(Interface element records)
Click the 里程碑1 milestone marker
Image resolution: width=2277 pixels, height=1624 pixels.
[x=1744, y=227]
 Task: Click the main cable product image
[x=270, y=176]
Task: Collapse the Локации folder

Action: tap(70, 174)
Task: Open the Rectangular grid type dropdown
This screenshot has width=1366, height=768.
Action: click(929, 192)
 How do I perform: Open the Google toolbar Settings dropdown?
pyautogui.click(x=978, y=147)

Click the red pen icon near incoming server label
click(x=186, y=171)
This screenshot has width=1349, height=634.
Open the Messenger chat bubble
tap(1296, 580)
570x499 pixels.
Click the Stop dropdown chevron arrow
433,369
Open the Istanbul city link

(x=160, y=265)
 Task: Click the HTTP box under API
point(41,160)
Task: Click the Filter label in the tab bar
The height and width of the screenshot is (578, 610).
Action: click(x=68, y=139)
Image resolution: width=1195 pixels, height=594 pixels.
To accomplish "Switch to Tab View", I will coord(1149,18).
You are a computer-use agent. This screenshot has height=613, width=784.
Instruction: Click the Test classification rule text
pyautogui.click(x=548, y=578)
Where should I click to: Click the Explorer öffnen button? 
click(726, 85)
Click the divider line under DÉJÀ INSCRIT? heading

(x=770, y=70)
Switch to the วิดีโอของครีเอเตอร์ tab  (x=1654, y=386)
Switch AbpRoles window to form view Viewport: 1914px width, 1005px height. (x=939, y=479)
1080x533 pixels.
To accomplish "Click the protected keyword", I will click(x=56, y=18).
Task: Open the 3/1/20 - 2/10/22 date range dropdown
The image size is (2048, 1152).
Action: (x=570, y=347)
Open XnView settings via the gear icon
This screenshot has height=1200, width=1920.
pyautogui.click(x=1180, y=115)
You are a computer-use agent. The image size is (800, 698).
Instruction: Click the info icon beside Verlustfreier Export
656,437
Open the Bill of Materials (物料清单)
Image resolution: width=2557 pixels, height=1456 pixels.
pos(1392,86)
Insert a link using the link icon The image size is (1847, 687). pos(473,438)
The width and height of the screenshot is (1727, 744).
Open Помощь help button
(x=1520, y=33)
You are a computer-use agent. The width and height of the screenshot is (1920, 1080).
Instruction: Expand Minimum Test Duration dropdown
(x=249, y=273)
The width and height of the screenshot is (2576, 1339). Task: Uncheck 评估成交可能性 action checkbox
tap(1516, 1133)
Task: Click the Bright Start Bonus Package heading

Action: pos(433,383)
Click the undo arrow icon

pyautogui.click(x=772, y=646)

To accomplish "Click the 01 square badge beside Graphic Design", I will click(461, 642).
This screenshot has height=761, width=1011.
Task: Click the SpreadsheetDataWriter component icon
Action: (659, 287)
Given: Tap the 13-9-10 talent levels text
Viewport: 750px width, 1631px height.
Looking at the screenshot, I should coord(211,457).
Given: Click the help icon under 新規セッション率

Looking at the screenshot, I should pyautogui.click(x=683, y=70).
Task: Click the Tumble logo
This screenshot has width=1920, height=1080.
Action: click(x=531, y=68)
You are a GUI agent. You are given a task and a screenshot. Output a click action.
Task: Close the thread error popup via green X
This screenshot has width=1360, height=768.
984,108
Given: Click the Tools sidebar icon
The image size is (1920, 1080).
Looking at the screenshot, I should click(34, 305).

▶ [Set exercise] Can you update all of the records above so that each "dropdown" becomes "drop-down", leaving everything else unchanged?

▶ [Solution to the exercise]
Click the 里程碑1 milestone marker
Image resolution: width=2277 pixels, height=1624 pixels.
[x=1744, y=227]
 Task: Click the main cable product image
[x=270, y=176]
Task: Collapse the Локации folder

Action: tap(70, 174)
Task: Open the Rectangular grid type drop-down
This screenshot has width=1366, height=768.
Action: click(929, 192)
 How do I perform: Open the Google toolbar Settings drop-down?
pyautogui.click(x=978, y=147)

Click the red pen icon near incoming server label
click(x=186, y=171)
This screenshot has width=1349, height=634.
Open the Messenger chat bubble
tap(1296, 580)
570x499 pixels.
Click the Stop drop-down chevron arrow
433,369
Open the Istanbul city link

(x=160, y=265)
 Task: Click the HTTP box under API
point(41,160)
Task: Click the Filter label in the tab bar
The height and width of the screenshot is (578, 610).
Action: click(x=68, y=139)
Image resolution: width=1195 pixels, height=594 pixels.
To accomplish "Switch to Tab View", I will coord(1149,18).
You are a computer-use agent. This screenshot has height=613, width=784.
Instruction: Click the Test classification rule text
pyautogui.click(x=548, y=578)
Where should I click to: Click the Explorer öffnen button? 
click(726, 85)
Click the divider line under DÉJÀ INSCRIT? heading

(x=770, y=70)
Switch to the วิดีโอของครีเอเตอร์ tab  (x=1654, y=386)
Switch AbpRoles window to form view Viewport: 1914px width, 1005px height. (x=939, y=479)
1080x533 pixels.
To accomplish "Click the protected keyword", I will click(x=56, y=18).
Task: Open the 3/1/20 - 2/10/22 date range drop-down
The image size is (2048, 1152).
Action: (x=570, y=347)
Open XnView settings via the gear icon
This screenshot has height=1200, width=1920.
pyautogui.click(x=1180, y=115)
You are a computer-use agent. The image size is (800, 698).
Instruction: Click the info icon beside Verlustfreier Export
656,437
Open the Bill of Materials (物料清单)
Image resolution: width=2557 pixels, height=1456 pixels.
pos(1392,86)
Insert a link using the link icon The image size is (1847, 687). pos(473,438)
The width and height of the screenshot is (1727, 744).
Open Помощь help button
(x=1520, y=33)
You are a computer-use agent. The width and height of the screenshot is (1920, 1080).
Instruction: Expand Minimum Test Duration drop-down
(x=249, y=273)
The width and height of the screenshot is (2576, 1339). Task: Uncheck 评估成交可能性 action checkbox
tap(1516, 1133)
Task: Click the Bright Start Bonus Package heading

Action: pos(433,383)
Click the undo arrow icon

pyautogui.click(x=772, y=646)

To accomplish "Click the 01 square badge beside Graphic Design", I will click(461, 642).
This screenshot has height=761, width=1011.
Task: Click the SpreadsheetDataWriter component icon
Action: (659, 287)
Given: Tap the 13-9-10 talent levels text
Viewport: 750px width, 1631px height.
Looking at the screenshot, I should coord(211,457).
Given: Click the help icon under 新規セッション率

Looking at the screenshot, I should pyautogui.click(x=683, y=70).
Task: Click the Tumble logo
This screenshot has width=1920, height=1080.
Action: click(x=531, y=68)
You are a GUI agent. You are given a task and a screenshot. Output a click action.
Task: Close the thread error popup via green X
This screenshot has width=1360, height=768.
984,108
Given: Click the Tools sidebar icon
The image size is (1920, 1080).
Looking at the screenshot, I should click(34, 305).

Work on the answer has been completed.